Garza et al. published a landmark 2012 study demonstrating that prostaglandin D2 (PGD2) levels are elevated in bald scalp tissue 18. PGD2 acts through the GPR44 (CRTH2) receptor to inhibit hair growth, while PGE2 promotes it. Minoxidil shifts this balance toward PGE2, but genetic variation in the enzymes governing prostaglandin synthesis and signaling may modify that effect.

Polymorphisms in PTGDS (prostaglandin D2 synthase) could increase baseline PGD2 production in the scalp, raising the threshold of PGE2 stimulation needed for minoxidil to produce visible regrowth 19. Similarly, variants in PTGS2 (cyclooxygenase-2) influence total prostaglandin output.
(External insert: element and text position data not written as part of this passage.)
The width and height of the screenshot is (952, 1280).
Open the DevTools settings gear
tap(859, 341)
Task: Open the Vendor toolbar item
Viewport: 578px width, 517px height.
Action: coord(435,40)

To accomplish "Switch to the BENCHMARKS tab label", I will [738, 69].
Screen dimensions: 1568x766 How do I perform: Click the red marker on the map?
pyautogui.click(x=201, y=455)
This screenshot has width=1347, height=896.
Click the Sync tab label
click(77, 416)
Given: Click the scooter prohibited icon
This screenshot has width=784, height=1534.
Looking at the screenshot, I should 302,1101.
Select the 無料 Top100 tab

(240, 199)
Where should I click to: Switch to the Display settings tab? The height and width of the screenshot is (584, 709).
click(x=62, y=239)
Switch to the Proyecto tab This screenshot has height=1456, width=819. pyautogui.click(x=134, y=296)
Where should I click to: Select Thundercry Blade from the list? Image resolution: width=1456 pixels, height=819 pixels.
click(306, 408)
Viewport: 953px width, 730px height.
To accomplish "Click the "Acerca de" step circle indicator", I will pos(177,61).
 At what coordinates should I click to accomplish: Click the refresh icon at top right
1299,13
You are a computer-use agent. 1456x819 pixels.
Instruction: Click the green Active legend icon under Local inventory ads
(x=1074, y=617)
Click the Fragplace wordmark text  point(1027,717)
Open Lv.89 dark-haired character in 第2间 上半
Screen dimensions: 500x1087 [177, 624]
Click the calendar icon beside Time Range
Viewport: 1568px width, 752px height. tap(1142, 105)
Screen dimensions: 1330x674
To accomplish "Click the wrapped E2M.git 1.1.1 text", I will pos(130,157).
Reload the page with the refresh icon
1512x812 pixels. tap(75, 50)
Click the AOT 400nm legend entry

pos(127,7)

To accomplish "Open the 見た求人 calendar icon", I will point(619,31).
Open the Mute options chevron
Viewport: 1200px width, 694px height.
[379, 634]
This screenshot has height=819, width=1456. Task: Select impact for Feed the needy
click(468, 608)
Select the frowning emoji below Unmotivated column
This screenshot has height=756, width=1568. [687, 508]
The Wnt/beta-catenin signaling pathway, which minoxidil activates to promote hair follicle neogenesis, also contains genetically variable components 20. Dickkopf-1 (DKK1), a Wnt antagonist upregulated by DHT in balding follicles, shows expression variability that could modulate minoxidil's pro-growth signaling. Patients with higher baseline DKK1 expression may require stronger Wnt activation than minoxidil alone provides.

Clinical Implications: Predicting Responders Before Treatment

The gap between pharmacogenomic knowledge and clinical practice remains wide. The follicular sulfotransferase activity assay developed by Roberts and colleagues is the closest tool to a bedside predictor 21. The test requires plucking several hair follicles and incubating them with a sulfotransferase substrate. Results are available within hours.

Commercial pharmacogenomic panels (such as those offered by major reference laboratories) increasingly include SULT1A1 genotyping. A patient identified as SULT1A1*2/*2 homozygous can be counseled that topical minoxidil is unlikely to work and may be directed toward alternatives such as oral minoxidil, finasteride, or dutasteride from the outset 22.

The American Academy of Dermatology guidelines acknowledge variable response rates but do not yet formally recommend pharmacogenomic testing before initiating topical minoxidil 23. Cost-effectiveness analysis may change this recommendation as genotyping costs continue to fall. The Endocrine Society's clinical practice guideline on androgen therapy notes the importance of individual variability in response to hair loss treatments but stops short of endorsing specific genetic tests 24.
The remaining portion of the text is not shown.